◆ **WORK REQUIRED**: Down to the last line, print the data that follows exactly, without its pictures.

DATASET EXCERPTS: Begin

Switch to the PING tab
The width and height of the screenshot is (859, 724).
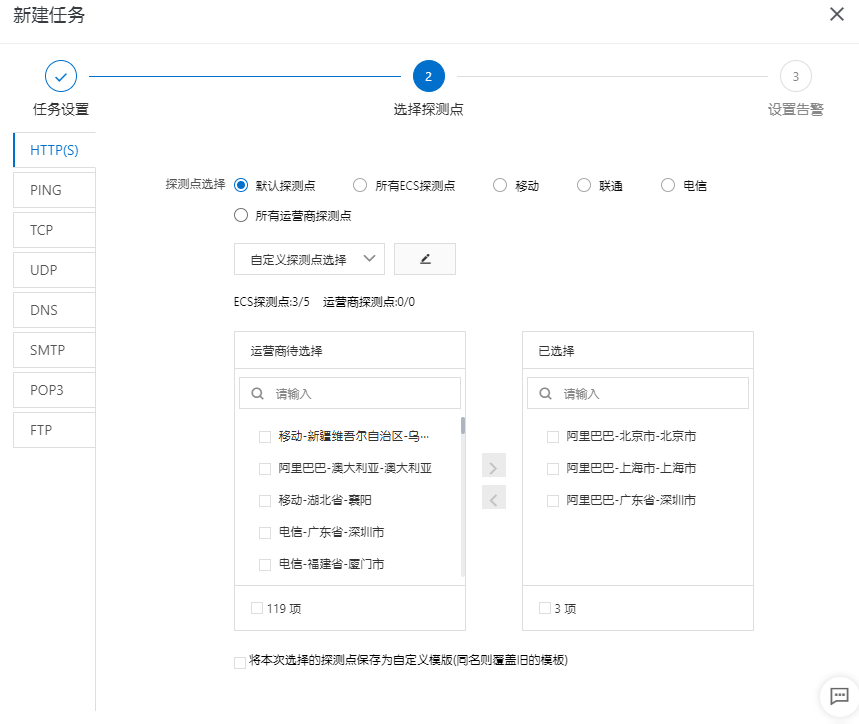point(54,190)
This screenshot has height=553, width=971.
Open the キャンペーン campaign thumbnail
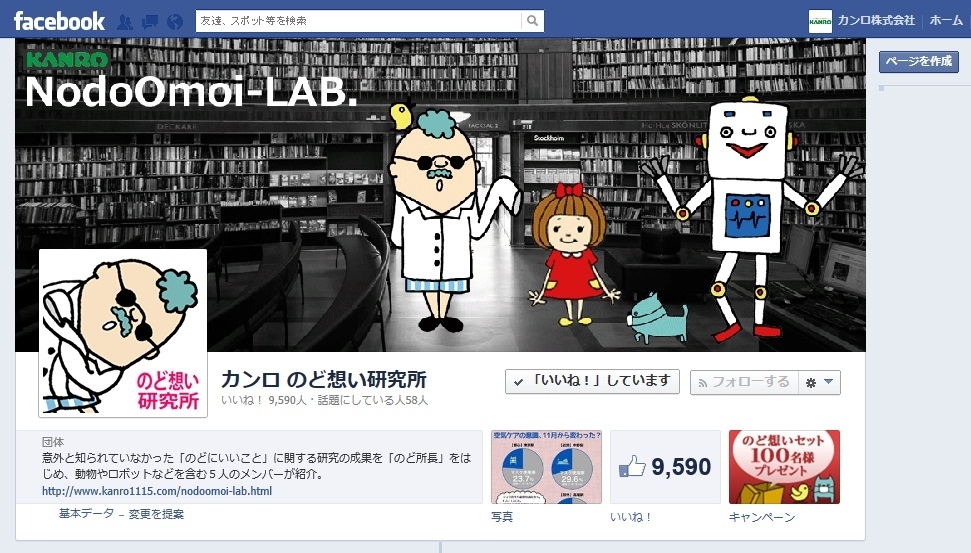(x=785, y=467)
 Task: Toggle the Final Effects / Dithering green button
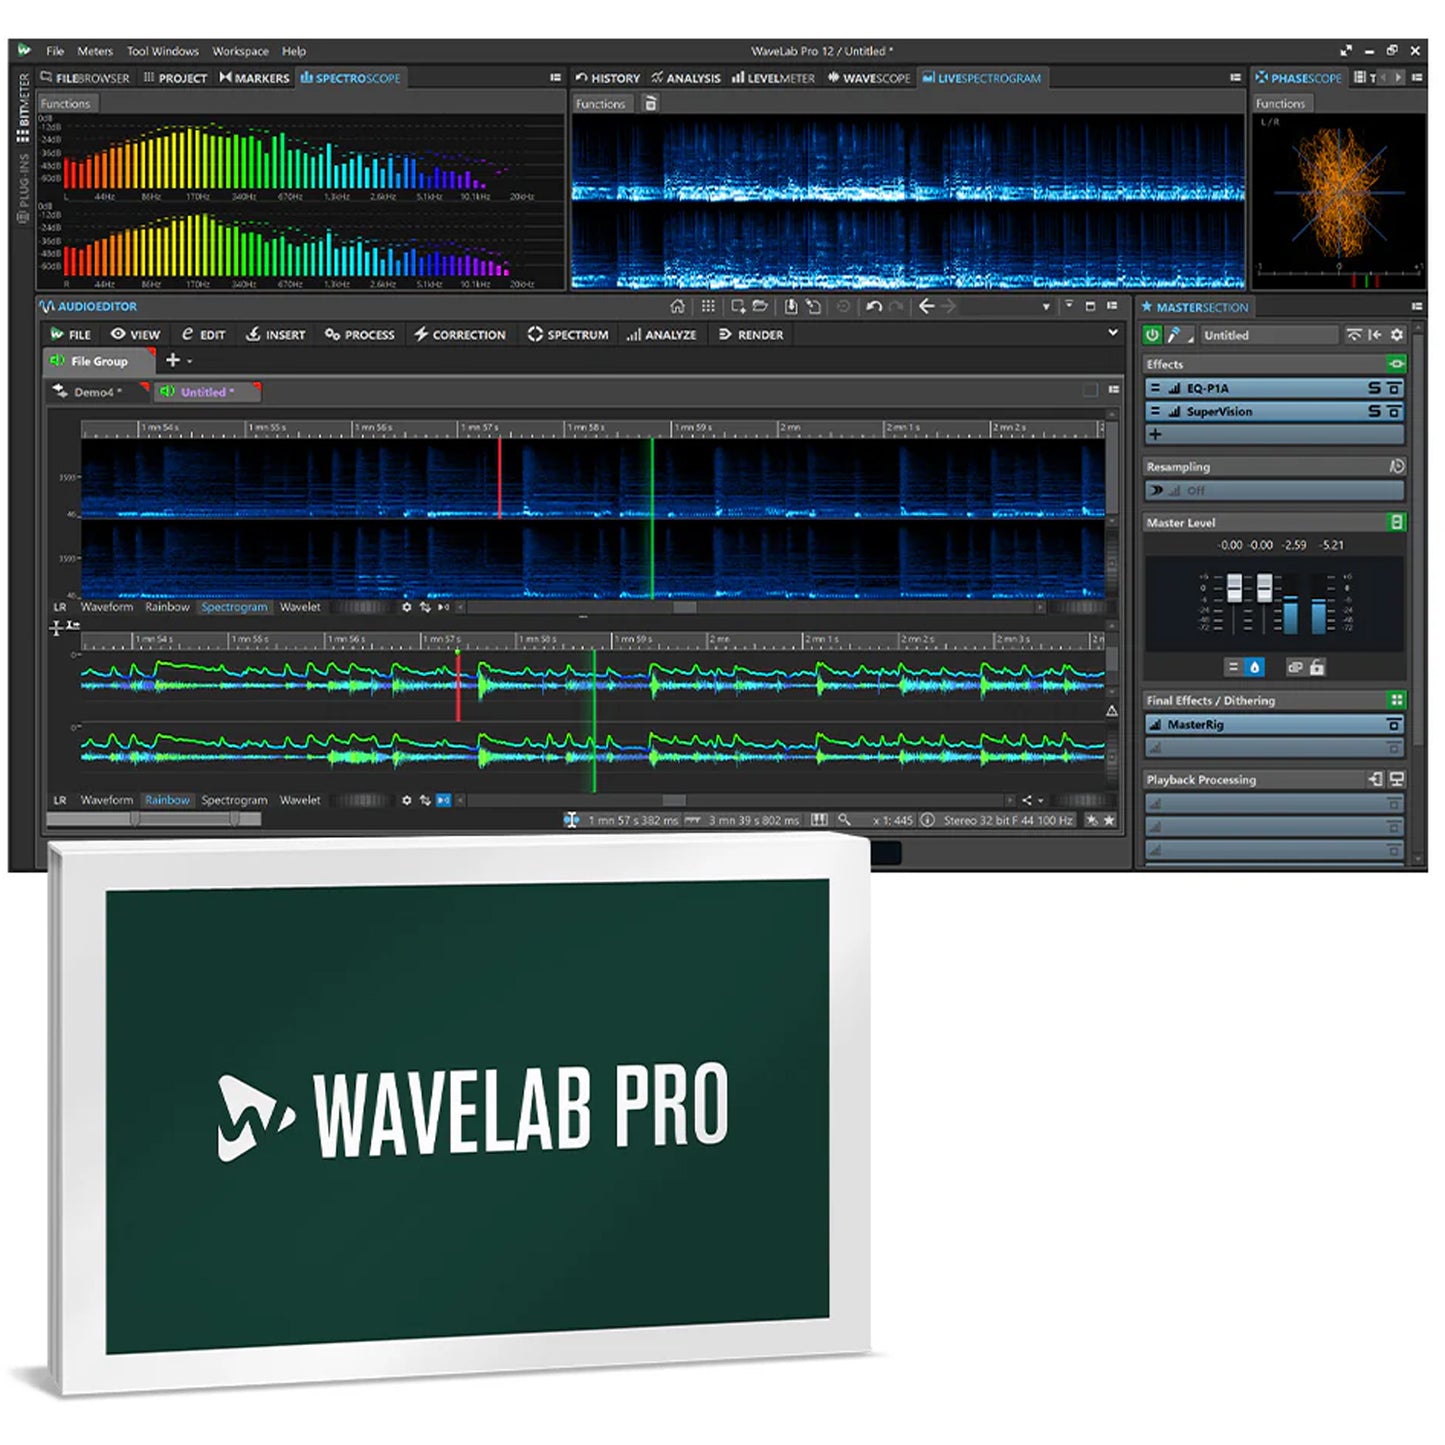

DATASET EXCERPTS: End

◆ **OUTPUT**:
Switch to the PING tab
The width and height of the screenshot is (859, 724).
point(54,190)
This screenshot has height=553, width=971.
Open the キャンペーン campaign thumbnail
(x=785, y=467)
 Task: Toggle the Final Effects / Dithering green button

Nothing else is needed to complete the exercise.